Exercice court
Reprenez le texte ci-dessous sur la place des chrétiens au Liban et poursuivez-le à partir de sa dernière phrase.

Document source

╔══

La crise a réveillé des angoisses identitaires dans chaque communauté, particulièrement chez les chrétiens. On peut le comprendre. Le sentiment que le Hezbollah a pris le pays en otage, la présence de près d’un million et demi de réfugiés sur le territoire et, surtout, le délitement progressif d’une certaine idée du Liban nourrissent au sein de cette communauté la peur d’être marginalisée et même, à terme, de disparaître.

Cette appréhension était particulièrement visible cette semaine dans les réactions à un rapport, dont personne ne connaît l’origine, qui estime que les chrétiens représentent moins de 20 % des résidents libanais. En donnant l’impression d’accorder un certain crédit à ce rapport, Nagib Mikati a suscité le tollé de Bkerké et des instances maronites. Une réaction qui semble disproportionnée – quelles que soient les intentions du Premier ministre – et qui témoigne de la psychose collective qui est en train de gagner la communauté.

Personne ne sait sur quoi repose ce chiffre de 20 %. L’État n’a pas effectué de recensement depuis 1932 et, sur les listes électorales, les chrétiens représentent près de 34 % des votants. Leur part a-t-elle drastiquement diminué au cours de ces dernières années ? C’est possible. Mais c’est secondaire.

Aucun parti, y compris le Hezbollah, ne remet aujourd’hui officiellement en question la répartition communautaire du pouvoir au Liban. Au niveau institutionnel, les chrétiens sont pourtant très bien lotis, surtout si on les compare aux chiites. Ils ont encore la moitié de la Chambre, le président de la République, celui du Conseil supérieur de la magistrature, du Conseil d’État, du Conseil constitutionnel, le gouverneur de la banque centrale, le chef de l’armée, etc… Un éventuel aggiornamento de cet équilibre, qui aurait une certaine logique, repose essentiellement sur des considérations politiques et non démographiques. Les druzes n’ont cessé de voir leur nombre diminuer depuis la création du Grand Liban sans pour autant que cela ne remette en question leur rôle politique. L’accord de Taëf, considéré à tort par une partie des chrétiens comme les ayant dépossédés de leurs prérogatives, intervient pour sa part après une guerre interchrétienne et non en raison d’un exode massif de cette communauté.

╚══

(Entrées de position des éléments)
╔══

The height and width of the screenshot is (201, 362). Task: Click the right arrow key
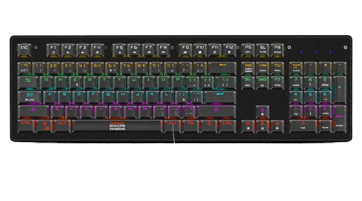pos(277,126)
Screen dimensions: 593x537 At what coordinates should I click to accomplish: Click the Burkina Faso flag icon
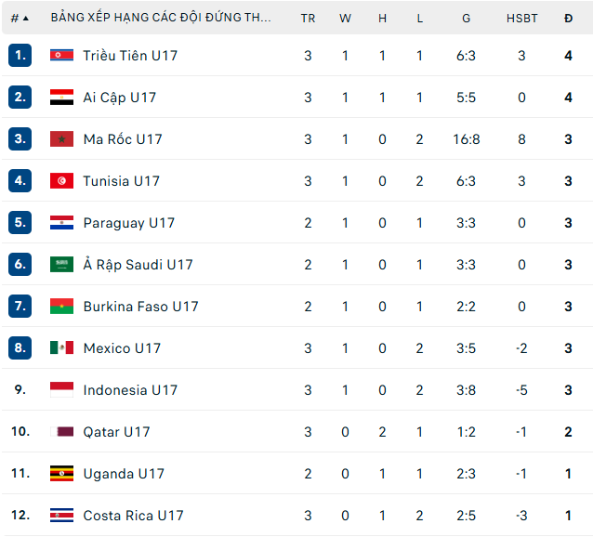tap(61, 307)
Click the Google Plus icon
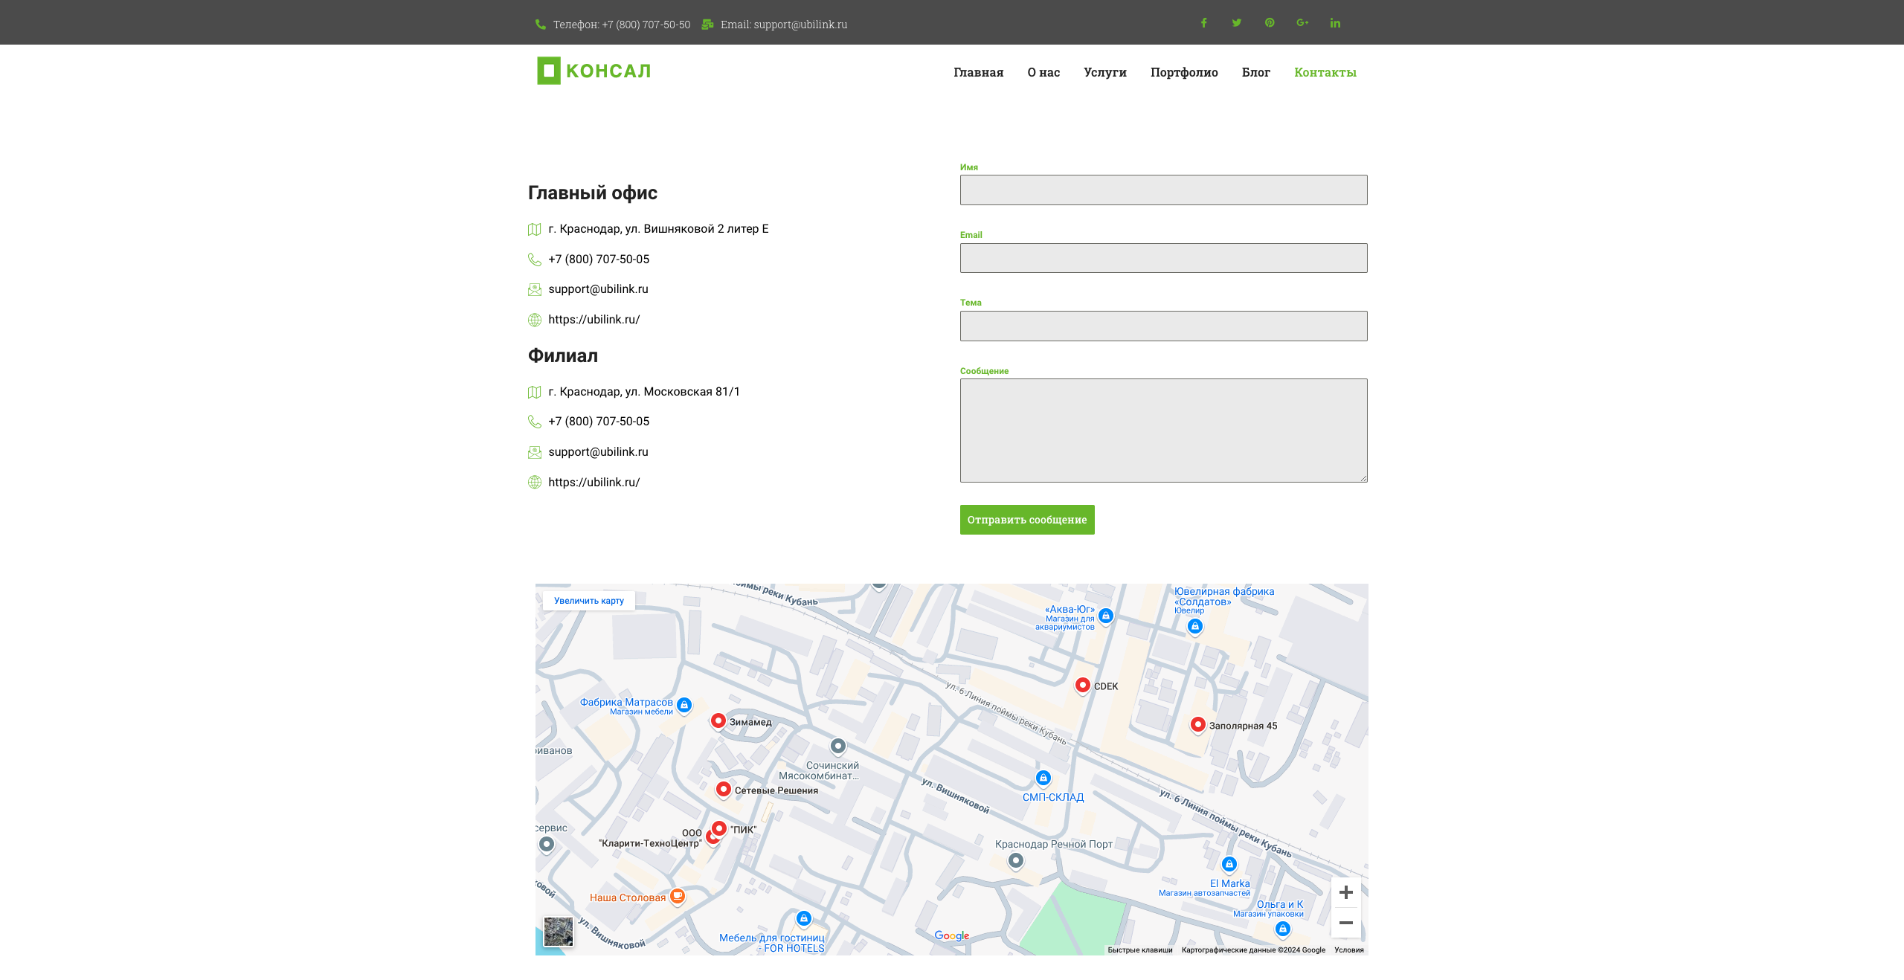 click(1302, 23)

╚══

Exercice corrigé
On peut considérer que l’effondrement du système bancaire et de la justice est le symbole du recul chrétien au pays du Cèdre. Mais ce serait, là aussi, regarder le tableau général au travers d’une loupe déformante. Le principal problème aujourd’hui n’est pas que le pays est en train de se vider de ses chrétiens mais que l’État est en train de disparaître. Et les chrétiens ont aussi une part de responsabilité non négligeable dans cet effondrement.

Il faut commencer par l’admettre. Puis sortir de la nostalgie d’un âge d’or, qui n’en était pas tout à fait un, qui enferme cette communauté dans une vision passéiste et fantasmée et qui la persuade que tout est la faute des autres. Et, enfin, se poser les bonnes questions. Comment reconstruire l’État libanais ? Comment préserver l’identité, au sens politique et non confessionnel, du Liban ? C’est un combat national et non chrétien.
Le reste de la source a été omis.